Ever feel like you arrived too late and with the wrong story? Ephraim and Manasseh knew something of that. They were born in Egypt to a foreign mother and outside the bloodline of promise. But in these next few verses, we see that this did not matter to Jacob, or to God.
“Now then, your two sons born to you in Egypt before I came to you here will be reckoned as mine; Ephraim and Manasseh will be mine, just as Reuben and Simeon are mine. Any children born to you after them will be yours; in the territory they inherit they will be reckoned under the names of their brothers. As I was returning from Paddan, to my sorrow Rachel died in the land of Canaan while we were still on the way, a little distance from Ephrath. So I buried her there beside the road to Ephrath” (that is, Bethlehem). (Genesis 48:5–7)
Ever feel overlooked?
Jacob is old, and his eyes are failing, but his words here are deliberate. He adopts Ephraim and Manasseh, Joseph’s Egyptian-born sons, not as grandsons kept at a comfortable distance, but as his own. Equal in standing to Reuben and Simeon, the firstborn line. It is a remarkable act of inclusion.

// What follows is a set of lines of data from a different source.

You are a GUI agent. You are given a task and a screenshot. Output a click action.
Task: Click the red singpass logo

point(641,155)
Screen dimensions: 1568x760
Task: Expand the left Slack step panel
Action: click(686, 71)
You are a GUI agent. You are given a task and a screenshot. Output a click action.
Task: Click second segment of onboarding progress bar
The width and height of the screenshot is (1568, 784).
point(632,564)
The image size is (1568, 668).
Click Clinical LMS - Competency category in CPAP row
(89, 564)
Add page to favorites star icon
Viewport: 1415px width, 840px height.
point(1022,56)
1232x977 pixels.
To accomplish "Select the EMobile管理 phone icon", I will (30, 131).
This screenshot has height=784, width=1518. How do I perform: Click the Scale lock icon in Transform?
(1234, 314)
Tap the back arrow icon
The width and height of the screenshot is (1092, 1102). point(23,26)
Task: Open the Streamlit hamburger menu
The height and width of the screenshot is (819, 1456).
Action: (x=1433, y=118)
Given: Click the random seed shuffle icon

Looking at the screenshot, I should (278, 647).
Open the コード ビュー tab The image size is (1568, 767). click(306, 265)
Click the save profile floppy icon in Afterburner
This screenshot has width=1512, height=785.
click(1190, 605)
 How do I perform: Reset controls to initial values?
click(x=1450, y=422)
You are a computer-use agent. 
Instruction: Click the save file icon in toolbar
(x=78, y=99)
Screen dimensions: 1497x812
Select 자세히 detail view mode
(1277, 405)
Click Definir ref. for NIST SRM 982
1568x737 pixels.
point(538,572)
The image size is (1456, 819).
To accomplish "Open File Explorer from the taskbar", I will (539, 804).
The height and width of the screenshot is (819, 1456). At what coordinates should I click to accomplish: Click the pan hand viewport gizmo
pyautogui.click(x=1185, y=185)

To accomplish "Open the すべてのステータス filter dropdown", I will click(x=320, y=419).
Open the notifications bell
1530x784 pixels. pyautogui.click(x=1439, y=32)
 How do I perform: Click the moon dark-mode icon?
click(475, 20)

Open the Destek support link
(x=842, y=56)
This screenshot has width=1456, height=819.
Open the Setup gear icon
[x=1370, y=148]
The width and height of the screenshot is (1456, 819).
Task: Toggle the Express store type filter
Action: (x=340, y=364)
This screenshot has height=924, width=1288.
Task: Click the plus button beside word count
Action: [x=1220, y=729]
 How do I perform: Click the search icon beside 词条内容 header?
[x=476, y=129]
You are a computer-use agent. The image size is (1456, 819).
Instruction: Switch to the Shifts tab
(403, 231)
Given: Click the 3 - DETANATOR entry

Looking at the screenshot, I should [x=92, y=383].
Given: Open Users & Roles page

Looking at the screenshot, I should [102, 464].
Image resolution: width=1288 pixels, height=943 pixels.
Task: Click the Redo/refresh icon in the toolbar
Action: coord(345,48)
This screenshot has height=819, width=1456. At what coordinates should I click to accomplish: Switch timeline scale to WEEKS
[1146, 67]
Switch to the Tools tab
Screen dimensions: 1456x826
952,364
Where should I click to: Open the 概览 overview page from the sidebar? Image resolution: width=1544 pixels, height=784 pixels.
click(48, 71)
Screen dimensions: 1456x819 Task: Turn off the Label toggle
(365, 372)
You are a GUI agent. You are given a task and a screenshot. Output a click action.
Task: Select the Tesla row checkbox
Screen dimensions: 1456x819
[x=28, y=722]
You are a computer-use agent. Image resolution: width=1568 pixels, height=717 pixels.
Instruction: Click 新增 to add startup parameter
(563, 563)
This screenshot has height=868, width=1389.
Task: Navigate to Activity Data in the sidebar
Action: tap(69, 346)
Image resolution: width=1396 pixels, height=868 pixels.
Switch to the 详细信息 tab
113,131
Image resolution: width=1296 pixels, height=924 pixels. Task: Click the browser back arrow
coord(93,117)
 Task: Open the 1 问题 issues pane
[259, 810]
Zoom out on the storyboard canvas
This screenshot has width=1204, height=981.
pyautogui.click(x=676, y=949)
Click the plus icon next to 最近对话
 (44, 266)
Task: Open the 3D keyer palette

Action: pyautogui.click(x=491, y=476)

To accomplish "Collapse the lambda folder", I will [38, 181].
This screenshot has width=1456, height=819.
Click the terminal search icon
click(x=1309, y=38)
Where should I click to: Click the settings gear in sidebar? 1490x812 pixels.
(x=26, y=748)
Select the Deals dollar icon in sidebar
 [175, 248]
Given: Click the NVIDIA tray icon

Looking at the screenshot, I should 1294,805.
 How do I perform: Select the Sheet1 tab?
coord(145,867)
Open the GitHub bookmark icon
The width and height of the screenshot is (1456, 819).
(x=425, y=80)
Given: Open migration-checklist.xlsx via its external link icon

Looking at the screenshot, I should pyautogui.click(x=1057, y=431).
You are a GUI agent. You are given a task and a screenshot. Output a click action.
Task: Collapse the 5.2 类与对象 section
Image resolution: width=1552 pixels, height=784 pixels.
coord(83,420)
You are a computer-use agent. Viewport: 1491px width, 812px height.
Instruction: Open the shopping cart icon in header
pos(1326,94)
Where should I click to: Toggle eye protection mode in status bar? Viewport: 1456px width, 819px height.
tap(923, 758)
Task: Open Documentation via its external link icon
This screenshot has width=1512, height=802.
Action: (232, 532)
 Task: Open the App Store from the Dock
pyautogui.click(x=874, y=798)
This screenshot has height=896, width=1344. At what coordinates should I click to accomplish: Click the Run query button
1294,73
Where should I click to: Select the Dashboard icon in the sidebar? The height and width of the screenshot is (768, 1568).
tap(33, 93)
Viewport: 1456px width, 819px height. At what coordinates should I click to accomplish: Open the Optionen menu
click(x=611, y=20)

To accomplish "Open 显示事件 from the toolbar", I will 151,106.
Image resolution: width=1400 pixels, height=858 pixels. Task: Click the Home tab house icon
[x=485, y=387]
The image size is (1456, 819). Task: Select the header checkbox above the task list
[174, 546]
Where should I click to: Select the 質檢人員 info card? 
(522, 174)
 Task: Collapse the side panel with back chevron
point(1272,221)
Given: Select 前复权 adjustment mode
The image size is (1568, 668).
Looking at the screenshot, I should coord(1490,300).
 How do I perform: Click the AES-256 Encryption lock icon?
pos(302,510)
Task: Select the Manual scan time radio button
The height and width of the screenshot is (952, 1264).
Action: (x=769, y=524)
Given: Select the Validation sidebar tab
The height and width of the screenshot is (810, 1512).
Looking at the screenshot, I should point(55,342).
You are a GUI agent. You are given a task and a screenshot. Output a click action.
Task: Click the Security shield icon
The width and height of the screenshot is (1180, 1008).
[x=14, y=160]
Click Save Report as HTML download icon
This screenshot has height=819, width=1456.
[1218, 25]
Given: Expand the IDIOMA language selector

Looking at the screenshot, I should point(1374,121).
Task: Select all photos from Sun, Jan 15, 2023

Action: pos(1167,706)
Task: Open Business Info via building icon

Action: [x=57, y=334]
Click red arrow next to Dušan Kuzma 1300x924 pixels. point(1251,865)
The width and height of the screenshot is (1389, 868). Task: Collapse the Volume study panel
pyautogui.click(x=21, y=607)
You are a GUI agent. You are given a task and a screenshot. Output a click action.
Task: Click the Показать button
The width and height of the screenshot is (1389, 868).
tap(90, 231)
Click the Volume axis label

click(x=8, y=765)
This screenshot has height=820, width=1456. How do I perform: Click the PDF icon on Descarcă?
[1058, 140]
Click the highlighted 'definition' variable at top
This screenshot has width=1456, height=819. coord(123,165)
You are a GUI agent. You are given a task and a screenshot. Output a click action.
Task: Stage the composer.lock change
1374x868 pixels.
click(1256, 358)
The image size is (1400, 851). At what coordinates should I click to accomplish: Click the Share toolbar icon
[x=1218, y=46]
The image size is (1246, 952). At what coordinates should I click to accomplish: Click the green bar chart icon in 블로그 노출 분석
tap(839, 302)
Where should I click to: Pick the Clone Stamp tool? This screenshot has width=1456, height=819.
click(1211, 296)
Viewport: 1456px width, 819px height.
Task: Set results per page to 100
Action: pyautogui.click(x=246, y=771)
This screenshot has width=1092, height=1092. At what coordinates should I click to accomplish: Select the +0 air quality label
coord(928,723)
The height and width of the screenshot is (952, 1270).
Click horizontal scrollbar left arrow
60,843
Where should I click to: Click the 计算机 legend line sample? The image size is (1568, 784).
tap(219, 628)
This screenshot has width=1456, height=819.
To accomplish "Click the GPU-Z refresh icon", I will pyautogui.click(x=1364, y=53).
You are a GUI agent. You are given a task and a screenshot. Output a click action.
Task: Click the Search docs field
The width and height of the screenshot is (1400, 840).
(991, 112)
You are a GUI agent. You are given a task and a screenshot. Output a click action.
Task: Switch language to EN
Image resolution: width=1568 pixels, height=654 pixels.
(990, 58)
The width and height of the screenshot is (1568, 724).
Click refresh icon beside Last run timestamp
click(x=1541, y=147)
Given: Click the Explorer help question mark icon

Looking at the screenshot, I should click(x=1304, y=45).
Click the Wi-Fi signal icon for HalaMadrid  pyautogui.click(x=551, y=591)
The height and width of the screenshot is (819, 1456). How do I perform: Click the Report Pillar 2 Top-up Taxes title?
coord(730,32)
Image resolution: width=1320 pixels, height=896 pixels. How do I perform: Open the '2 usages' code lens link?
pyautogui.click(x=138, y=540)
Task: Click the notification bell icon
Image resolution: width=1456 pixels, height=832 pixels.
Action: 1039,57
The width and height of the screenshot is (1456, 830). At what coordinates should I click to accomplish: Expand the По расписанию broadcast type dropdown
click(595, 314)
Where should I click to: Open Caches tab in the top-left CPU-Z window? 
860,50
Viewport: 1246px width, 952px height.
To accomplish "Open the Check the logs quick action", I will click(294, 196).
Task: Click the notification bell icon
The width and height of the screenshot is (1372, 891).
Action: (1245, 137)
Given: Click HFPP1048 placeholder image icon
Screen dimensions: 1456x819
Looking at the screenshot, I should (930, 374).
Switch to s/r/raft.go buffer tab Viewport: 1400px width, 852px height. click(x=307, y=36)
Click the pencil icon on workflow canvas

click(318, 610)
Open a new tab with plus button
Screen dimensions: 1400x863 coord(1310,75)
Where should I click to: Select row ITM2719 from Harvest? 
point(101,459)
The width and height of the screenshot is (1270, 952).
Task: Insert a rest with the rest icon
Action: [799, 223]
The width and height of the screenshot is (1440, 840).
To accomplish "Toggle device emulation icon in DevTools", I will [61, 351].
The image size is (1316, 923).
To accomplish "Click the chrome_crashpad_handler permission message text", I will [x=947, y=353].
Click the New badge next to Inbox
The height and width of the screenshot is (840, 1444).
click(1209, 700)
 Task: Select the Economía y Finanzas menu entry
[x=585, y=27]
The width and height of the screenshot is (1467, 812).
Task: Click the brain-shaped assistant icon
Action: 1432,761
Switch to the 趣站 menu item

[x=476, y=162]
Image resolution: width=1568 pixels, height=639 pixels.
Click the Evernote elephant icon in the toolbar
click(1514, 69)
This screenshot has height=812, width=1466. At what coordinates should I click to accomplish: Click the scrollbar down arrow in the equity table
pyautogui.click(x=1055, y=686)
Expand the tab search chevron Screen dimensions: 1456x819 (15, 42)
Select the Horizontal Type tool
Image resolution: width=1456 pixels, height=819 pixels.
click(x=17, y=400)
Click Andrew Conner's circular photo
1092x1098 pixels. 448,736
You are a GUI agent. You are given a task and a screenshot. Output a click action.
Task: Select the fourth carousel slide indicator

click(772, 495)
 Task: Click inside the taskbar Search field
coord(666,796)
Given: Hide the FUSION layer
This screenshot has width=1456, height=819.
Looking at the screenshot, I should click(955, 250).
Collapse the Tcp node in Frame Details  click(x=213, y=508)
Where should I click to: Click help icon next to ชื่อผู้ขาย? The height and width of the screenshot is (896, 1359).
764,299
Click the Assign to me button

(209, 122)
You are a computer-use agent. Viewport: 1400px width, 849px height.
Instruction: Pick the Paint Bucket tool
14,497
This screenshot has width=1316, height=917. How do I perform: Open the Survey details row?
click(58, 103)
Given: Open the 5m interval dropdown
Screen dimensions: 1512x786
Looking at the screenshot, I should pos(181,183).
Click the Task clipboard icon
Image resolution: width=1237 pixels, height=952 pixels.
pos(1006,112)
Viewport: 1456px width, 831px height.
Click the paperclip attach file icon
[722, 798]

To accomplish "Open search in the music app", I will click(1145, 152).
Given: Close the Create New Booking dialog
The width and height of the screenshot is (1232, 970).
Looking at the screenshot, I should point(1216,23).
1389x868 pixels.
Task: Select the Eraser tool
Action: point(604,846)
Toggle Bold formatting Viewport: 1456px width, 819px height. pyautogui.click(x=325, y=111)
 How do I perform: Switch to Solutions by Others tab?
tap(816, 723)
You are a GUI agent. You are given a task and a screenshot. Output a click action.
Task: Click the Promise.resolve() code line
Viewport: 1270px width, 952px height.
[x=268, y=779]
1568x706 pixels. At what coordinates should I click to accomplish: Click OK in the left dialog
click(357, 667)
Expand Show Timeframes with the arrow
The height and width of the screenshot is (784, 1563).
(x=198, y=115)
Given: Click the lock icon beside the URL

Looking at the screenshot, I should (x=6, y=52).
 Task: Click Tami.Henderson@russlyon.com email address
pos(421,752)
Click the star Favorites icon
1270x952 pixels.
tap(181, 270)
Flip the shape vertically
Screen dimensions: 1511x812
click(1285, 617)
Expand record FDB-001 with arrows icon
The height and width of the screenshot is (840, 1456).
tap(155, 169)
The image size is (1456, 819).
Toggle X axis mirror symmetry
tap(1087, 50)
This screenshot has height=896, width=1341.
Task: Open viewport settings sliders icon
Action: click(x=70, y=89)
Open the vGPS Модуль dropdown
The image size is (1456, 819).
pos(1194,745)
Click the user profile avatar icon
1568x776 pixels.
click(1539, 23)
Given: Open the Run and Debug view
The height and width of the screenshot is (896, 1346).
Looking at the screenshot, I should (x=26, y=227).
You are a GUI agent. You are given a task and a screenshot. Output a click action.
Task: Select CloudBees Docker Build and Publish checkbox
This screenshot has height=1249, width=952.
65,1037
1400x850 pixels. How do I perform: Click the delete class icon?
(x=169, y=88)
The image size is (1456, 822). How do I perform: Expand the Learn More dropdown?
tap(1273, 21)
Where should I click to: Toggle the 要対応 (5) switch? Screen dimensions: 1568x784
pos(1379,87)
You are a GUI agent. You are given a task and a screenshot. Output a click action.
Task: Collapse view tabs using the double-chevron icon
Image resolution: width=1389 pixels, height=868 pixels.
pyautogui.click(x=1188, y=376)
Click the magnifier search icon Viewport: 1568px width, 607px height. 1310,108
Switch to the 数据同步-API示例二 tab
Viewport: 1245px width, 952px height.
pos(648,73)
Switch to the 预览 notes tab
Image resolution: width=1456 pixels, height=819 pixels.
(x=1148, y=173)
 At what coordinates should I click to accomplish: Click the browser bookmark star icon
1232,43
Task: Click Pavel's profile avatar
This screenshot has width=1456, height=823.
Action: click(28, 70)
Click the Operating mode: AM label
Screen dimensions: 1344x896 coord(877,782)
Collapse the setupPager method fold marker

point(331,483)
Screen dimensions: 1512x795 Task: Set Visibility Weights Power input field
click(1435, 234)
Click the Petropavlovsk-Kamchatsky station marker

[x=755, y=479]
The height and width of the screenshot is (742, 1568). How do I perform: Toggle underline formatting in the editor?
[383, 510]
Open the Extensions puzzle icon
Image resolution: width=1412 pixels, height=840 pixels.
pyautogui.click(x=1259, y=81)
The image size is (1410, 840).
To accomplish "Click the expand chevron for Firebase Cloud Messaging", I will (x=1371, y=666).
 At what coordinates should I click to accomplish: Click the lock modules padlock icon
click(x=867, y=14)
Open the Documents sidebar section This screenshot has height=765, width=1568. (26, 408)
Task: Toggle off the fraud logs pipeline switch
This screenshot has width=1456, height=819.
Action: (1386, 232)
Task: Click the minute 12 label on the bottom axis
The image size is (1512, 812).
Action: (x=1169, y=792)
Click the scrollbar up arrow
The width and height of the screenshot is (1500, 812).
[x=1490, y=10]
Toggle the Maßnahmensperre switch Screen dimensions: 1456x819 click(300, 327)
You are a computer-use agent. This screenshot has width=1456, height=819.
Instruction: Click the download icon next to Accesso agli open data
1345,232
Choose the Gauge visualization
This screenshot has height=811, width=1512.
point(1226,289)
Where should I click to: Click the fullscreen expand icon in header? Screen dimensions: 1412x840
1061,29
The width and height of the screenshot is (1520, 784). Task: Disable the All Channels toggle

Then, right in the middle of this legal arrangement, he stops and speaks about Rachel.
She died in the land of Canaan. A little way from Ephrath. I buried her there, beside the road.
Why say this now? Because these boys are Rachel’s grandchildren. And Jacob wants them to know it. He wants them to feel the weight of the line they belong to. He wants Joseph to hear it again, that the grief and love haven’t faded.
Jacob is not rushing past the painful details on his way to the promise. He is holding them and naming them.
Ephraim and Manasseh were born in Egypt, to an Egyptian mother, in a foreign land. By every measure of the ancient world, birth order, bloodline, and geography, they had no claim to what was being offered. The promise belonged to others. The inheritance was spoken for. They were, in the most literal sense, outside.
But Jacob reached across every one of those boundaries and said, “These are mine.”
This is covenant language. It is the same word at the heart of every promise God makes to his people: you are mine, I am yours, nothing in your story disqualifies you from that.
You may feel like you arrived too late. But this is the God who counts the overlooked in. Not despite your history. With it. You are counted. You are named. You are his.